When only a couple of feet of the old wallpaper remained, he realized that the echoing children’s voices could no longer be heard from the drawing room.
The house was completely silent again.
Joakim climbed down from his ladder and listened.
“Livia?” he called. “Gabriel? Would you like some juice? And cookies?”
No reply.
He listened for a while longer, then went out of the room and along the corridor. But halfway to the drawing room he looked out of the window into the courtyard and stopped.
The door to the big barn was standing ajar.
It had been shut before, hadn’t it?
Then he saw that Andreas Carlsson’s outdoor clothes had gone from the floor.
Joakim pulled on a jacket and a pair of boots and went out into the courtyard.
The children must have pulled the heavy door open together. Maybe they had gone inside too, into the darkness.
Joakim went across and stopped in the doorway of the barn.
“Hello?”
No reply.
Were they playing hide-and-seek? He walked across the stone floor, breathing in the smell of old hay.
They had talked about turning the barn into a gallery, he and Katrine, sometime in the future when they had cleared out all the hay, the dung, and all the other traces of the animals who had lived there.
He was thinking about Katrine again, although he shouldn’t. But on the morning of the day she drowned, he had seen her coming out of the barn. She had looked embarrassed, as if he had caught her out.
Nothing was moving inside the barn, but Joakim thought he could hear a tapping or creaking noise from the hayloft up above, like footsteps.
A narrow, steep wooden staircase led up to the loft, and he grabbed hold of the sides and began to climb.
Coming into the loft from the dark passageways and stalls down below was almost like walking into a church, he
thought. Up here there was just a big open space for the hay to dry—an open-plan solution, as the agents liked to call it—and the roof arched high above him in the darkness. Thick beams ran the length of the loft several feet above Joakim’s head.
Unlike the upper floor of the main house, it was impossible to get lost up here, even if it was difficult to pick your way through all the garbage that had been piled up on the floor.
Heaps of newspapers, flowerpots, broken chairs, old sewing machines—the hayloft had become a dumping ground. A couple of tractor tires, almost as tall as a man, were leaning up against a wall. How had they got those up here?
When he saw the untidy loft, Joakim suddenly remembered dreaming that Katrine was standing up here. But the floor had been clean, and she had been standing over by the far wall with her back to him. He had been afraid to go over to her.
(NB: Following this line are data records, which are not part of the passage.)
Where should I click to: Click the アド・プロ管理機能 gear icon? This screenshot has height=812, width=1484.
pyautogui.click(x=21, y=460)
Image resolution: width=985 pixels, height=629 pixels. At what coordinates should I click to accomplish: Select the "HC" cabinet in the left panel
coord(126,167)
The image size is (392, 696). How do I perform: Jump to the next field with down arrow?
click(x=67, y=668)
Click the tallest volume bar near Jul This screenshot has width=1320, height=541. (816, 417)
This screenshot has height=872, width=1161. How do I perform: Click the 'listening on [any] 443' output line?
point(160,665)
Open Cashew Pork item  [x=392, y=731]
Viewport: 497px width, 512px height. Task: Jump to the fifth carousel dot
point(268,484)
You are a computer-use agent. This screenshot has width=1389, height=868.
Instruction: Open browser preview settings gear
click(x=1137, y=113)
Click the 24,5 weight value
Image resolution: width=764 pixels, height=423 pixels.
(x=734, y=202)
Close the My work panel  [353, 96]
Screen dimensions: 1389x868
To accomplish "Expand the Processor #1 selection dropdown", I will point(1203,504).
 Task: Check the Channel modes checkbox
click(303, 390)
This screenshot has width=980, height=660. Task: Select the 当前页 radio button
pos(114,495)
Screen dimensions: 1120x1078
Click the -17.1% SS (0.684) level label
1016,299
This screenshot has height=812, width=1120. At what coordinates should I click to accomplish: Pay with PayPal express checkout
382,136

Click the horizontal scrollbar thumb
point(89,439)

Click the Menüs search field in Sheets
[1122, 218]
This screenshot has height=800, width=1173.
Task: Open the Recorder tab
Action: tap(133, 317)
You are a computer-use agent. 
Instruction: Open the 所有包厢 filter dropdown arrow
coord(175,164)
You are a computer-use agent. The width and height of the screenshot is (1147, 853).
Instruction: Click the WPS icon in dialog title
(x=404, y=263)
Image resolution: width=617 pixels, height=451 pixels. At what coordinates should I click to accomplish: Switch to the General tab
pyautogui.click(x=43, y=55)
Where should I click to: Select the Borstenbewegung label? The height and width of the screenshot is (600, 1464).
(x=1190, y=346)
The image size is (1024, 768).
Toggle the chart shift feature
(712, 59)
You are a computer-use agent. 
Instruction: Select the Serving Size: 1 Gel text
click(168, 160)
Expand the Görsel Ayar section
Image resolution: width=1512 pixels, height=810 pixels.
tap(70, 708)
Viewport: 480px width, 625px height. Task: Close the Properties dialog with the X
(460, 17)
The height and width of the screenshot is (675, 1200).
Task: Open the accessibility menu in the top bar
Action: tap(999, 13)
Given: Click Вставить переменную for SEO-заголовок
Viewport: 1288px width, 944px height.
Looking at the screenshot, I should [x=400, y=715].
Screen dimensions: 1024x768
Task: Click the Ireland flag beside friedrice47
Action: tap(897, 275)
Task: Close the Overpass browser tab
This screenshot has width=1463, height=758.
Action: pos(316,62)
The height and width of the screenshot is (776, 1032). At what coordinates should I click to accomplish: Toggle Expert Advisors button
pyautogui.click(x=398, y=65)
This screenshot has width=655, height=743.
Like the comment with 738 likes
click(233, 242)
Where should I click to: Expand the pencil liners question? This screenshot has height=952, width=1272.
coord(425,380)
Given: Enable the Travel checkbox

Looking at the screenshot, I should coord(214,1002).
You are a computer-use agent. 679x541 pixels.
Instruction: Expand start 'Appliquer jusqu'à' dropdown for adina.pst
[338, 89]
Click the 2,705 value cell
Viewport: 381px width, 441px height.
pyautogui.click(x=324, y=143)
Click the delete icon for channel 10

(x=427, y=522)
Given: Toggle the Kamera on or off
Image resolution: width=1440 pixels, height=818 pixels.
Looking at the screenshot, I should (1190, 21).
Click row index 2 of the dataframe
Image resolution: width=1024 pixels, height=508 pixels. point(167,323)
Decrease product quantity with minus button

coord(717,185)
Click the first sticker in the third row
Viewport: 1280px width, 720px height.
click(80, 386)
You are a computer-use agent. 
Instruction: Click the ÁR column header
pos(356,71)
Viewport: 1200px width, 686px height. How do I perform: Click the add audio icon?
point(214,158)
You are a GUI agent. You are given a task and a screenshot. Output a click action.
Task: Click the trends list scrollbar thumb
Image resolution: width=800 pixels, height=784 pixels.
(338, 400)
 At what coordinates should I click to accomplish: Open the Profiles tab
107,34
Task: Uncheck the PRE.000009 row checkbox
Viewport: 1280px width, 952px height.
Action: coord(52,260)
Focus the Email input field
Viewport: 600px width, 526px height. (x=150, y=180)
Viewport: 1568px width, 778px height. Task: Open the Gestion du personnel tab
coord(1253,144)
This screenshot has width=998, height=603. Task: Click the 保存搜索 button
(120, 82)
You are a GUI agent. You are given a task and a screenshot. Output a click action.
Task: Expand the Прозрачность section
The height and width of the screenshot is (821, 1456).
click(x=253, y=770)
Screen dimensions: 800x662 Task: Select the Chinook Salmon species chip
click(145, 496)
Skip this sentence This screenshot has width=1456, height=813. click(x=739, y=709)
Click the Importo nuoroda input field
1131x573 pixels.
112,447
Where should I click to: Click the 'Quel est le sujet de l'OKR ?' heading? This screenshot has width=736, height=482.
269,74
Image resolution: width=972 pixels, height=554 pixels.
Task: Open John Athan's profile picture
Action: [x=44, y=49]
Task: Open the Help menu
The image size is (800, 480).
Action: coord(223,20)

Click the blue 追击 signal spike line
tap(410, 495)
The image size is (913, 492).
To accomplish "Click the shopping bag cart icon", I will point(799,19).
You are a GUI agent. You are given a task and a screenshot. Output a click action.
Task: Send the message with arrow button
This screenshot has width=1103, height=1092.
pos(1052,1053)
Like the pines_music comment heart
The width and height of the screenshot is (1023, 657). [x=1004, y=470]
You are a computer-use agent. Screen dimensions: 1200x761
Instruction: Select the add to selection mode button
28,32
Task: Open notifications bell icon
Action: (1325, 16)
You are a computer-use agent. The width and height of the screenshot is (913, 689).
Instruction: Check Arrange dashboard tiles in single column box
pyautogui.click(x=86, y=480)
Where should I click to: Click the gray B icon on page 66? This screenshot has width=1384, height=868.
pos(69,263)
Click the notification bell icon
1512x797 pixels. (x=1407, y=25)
The winter wind was like a faint whisper above the roof of the barn. He didn’t really like being alone up here in the cold.
“Livia?” he shouted.
The wooden floor creaked in front of him, but he got no other answer. Perhaps the children had hidden in the darkness; they were probably spying on him from the shadows.
They were hiding from him. He looked around and listened.
“Katrine?” he said quietly.
No reply. He waited in the darkness for several minutes, but when the silence in the hayloft remained unbroken, he turned and went back down the steps.
When he got back
into the house, he found his children where he should have looked in the first place—in Livia’s bedroom.
Livia was sitting on the floor drawing, as if nothing had happened. Gabriel had obviously been given permission by
his big sister to be in there, because he had fetched some toy cars from his room and was sitting beside her.
“Where have you been?” Joakim asked, more sharply than he had intended.
Livia looked up from her drawing. Katrine had never painted for pleasure even though she was an art teacher, but Livia enjoyed drawing.
“Here,” she said, as if it were perfectly obvious.
“But before …Did you go outside? You and Andreas and Gabriel?”
“For a little while.”
“You mustn’t go in the barn,” said Joakim. “Did you hide in there?”
“No. There’s nothing to do in the barn.”
“Where’s Andreas?”
“He went home. They were going to eat.”
“Okay. We’ll be eating soon too. But don’t go outside again without telling me, Livia.”
“No.”
The night after
Joakim had been out in the barn, Livia started talking in her sleep again.
She had gone to bed with no trouble that night. Gabriel had fallen asleep at around seven, and while Joakim was helping Livia to brush her teeth in the bathroom she had studied his head at close quarters with considerable curiosity.
“You’ve got funny ears, Daddy,” she said eventually.
Joakim put his daughter’s mug and toothbrush back on the shelf and asked: “What do you mean?”
“Your ears look so … old.”
“I see. But they’re no older than I am. Have they got hair in them?”
“Not much.”
“Good,” said Joakim. “Hair in your nose and ears isn’t exactly cool … or in your mouth.”
Livia wanted to stay in front of the mirror for a while pulling faces, but Joakim gently led her out of the bathroom. He put her to bed, and read the story twice about Emil getting his head stuck in the soup bowl, then turned off the light. As he was leaving the room he could hear her wriggling further down the bed and snuggling her head into the pillow.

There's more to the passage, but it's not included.